Continued from Previous Post on Assessment of Iron Overload in Thalassemia
- Goal of chelation therapy is to decrease tissue iron to a safe level and to minimise level of non-transferrin bound iron (NTBI) which is mainly responsible for iron toxicity.
- Chelation therapy should be started in following situations
- Serum ferritin is more than 1000 ng/ml or
- After 15-20 transfusions
- Aim is to maintain serum ferritin < 1000 ng/ml.
- Desferal (DFO) is a time tested and effective iron chelator. It is administered in the dose of 20-50 mg/ kg/day as subcutaneous infusion with the help of a pump. Desferal is less often used these days, because of high cost, need for parenteral administration and poor compliance.
- Deferiprone (DFP) is cheap and orally effective and is a better iron chelator for cardiac iron overload than DFO . The recommended dose is 50-100 mg/kg/day in 3-4 divided doses . Regular CBC monitoring every 2-4 weeks is required as there is risk of agranulocytosis (< 1%)
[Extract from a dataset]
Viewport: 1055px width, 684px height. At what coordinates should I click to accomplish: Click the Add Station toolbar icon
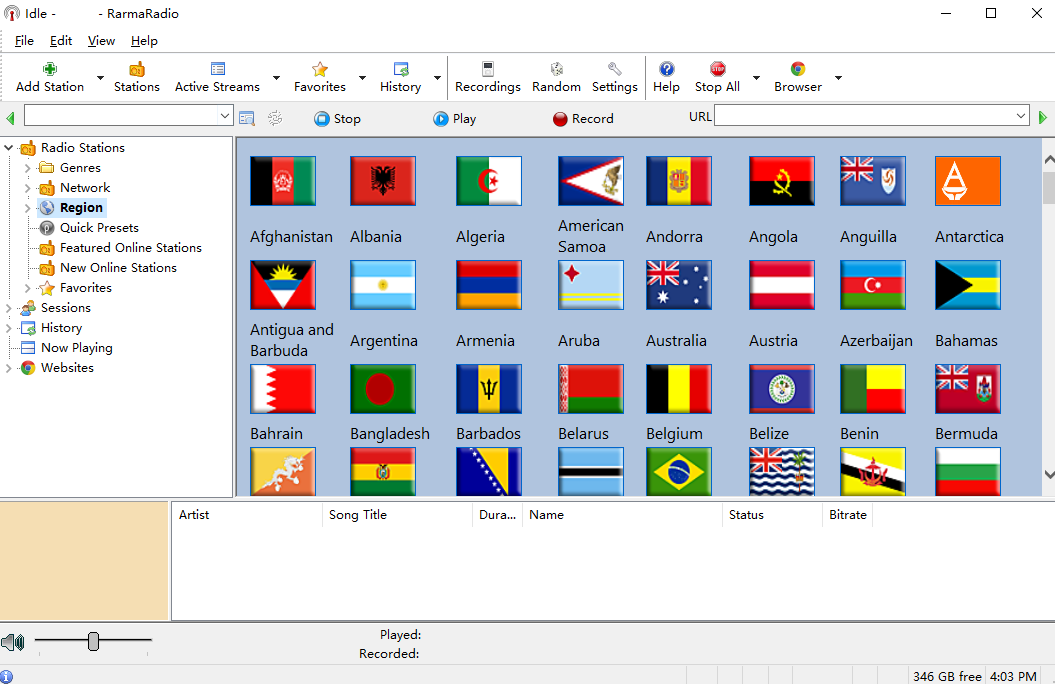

- Deferasirox (DFX) is a new synthetic oral iron chelator with a long half- life (8-16 hrs) and provides 24 hours protection from NTBI with once a day dose. Dose is 20-40 mg/kg/day and should be taken empty stomach dispersed in water or juice. It is effective and relatively safe. Renal and hepatic functions should be monitored every month.
Splenectomy is less often required these days because of better modern day management and should be avoided if possible.